Life+Times: Can you give us a little back-story on the synopsis of the film. Why was putting this out something that was so important to you?
Victoria Mahoney: The back story on the synopsis is–the film’s semi-autobiographical. Stemming from my teenage obsession with Chekov’s Three Sisters and a connection to the theme of “manufacturing illusions in order to sustain day to day life.” I related on a gut level to the notion of joy and opportunity, existing elsewhere while in the same breadth knowing it was a lie. The illusion of “one day it’ll be different” is what kept me alive and smashing that illusion might’ve been my death. Putting this film out is important because (yet another generation of) young people are facing the exact same isolation, confusion, neglect, inquiry, desire, and heartache. All these years later, there’s little to no progress or solution. Adults have become freakishly focused on ‘self’, so much so, that we’re failing our responsibilities to participate and aid in the development and advancement of young people’s spiritual and intellectual growth.

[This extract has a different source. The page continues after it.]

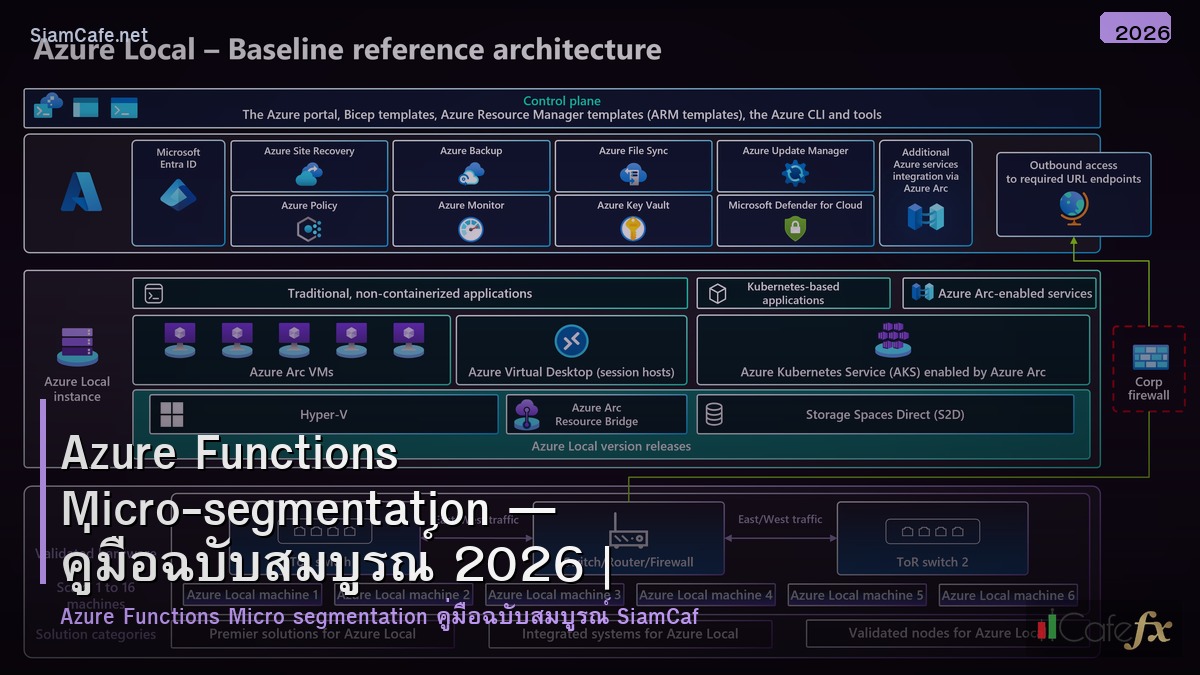Open Microsoft Defender for Cloud shield icon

L+T: You just wrapped a gritty short film called Wracked and are in pre-pro on your second feature Chalk. What are these two projects about?

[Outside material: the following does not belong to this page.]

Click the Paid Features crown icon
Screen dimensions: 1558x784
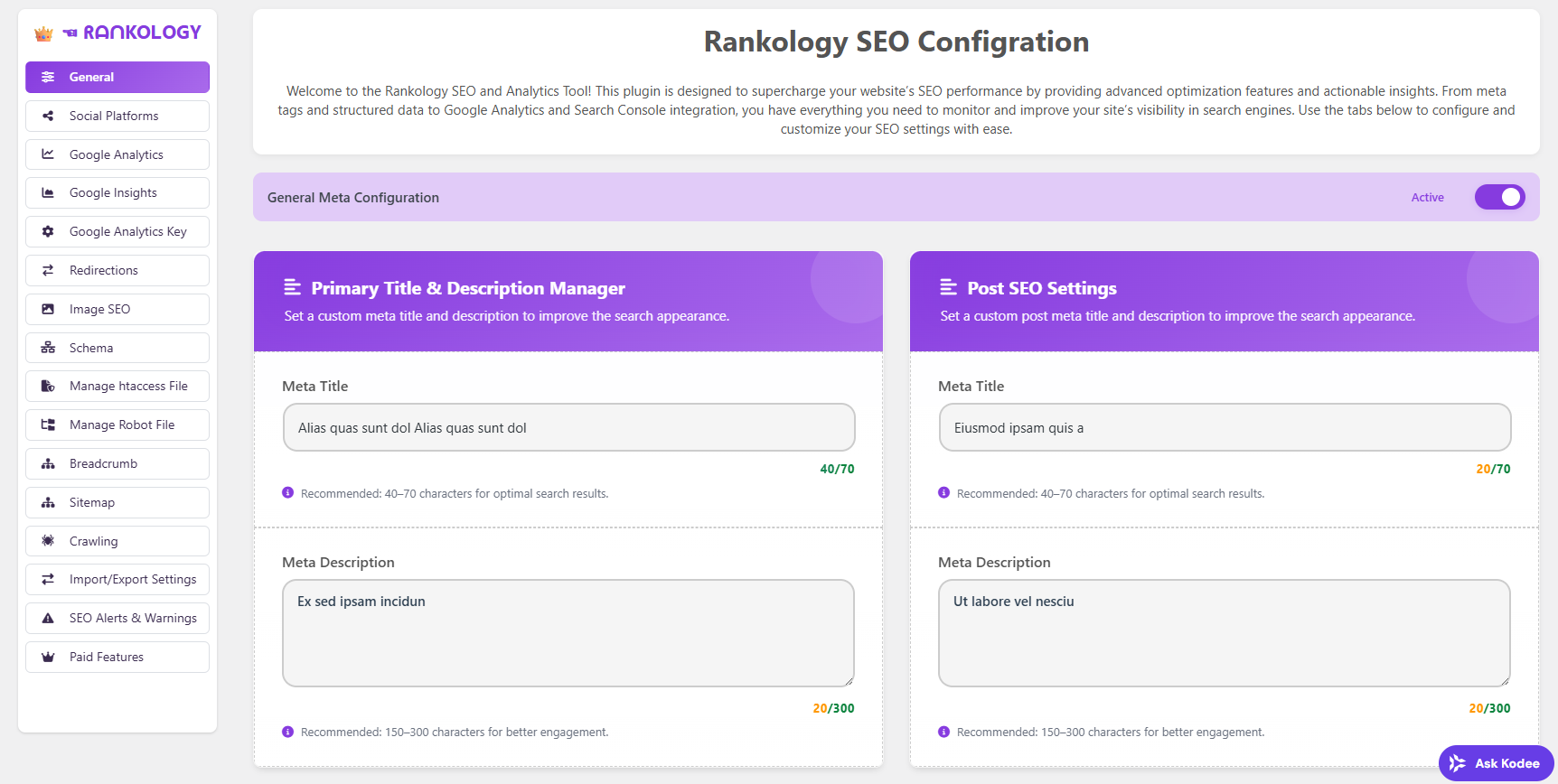click(x=48, y=657)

VM: Wracked is about three friends redefining their ideas of self and one another. It takes place over forty-eight hours after one of them is released from prison. The story, the shooting schedule, the location, the skeleton crew all invited a number of hurdles I race out of bed for. Once again, a crew blew my mind with the extent they insisted on testing themselves. DP/Camera Unit/AD/Prod Designer/Make up/DI/Editor/Asst Editor/Sound Mixer/Composer/Casting Director, they all killed for this lil’ film that people may or may not ever see–purely out of their love for film and our unified need to be in the active stage of creating. If any upcoming filmmaker’s are reading this article, please take one thing with you. Store this wee kernel in your wheelbarrel–it’s possible for a crew to come together in the face of adversarial energy and merge as a team with an unbreakable loyalty to one thing–finishing a film they can be proud of. Chalk is my corazon. I was terrified after Yelling to the Sky, that I wouldn’t love a story to the same depth. And sure enough, Chalk, snuck into my arteries and started oxygenating my blood. In broad strokes, it’s the story of a person on a hunt to find murder suspects. The elements involved are nutbags insane. I’m sometimes sitting at my desk bouncing with eagerness to get on the field and run like holy hell with this cast and crew. I had to do an exciting amount of research on opposite ends of a nationwide issue. The way people opened up and shared their stories with me for Chalk, was one of the most sacred experiences I’ve ever had, in regards to the importance of film as a tool–for reflecting the human condition.
L+T: Who do you deem your mentors and icons? If you have any, who are they? Why?
VM: I don’t really have the icon thing. I have however, been carried by mentors like Hubert ‘Cubby’ Selby Jr., who taught me the gift of discipline. Chris McQuarrie, who reminds me about the gift of long tail creativity. I have peers like Ava DuVernay, who remind me about the gift of fearlessness and Andrew Dosunmu, who reminds me about the gift of being gifted.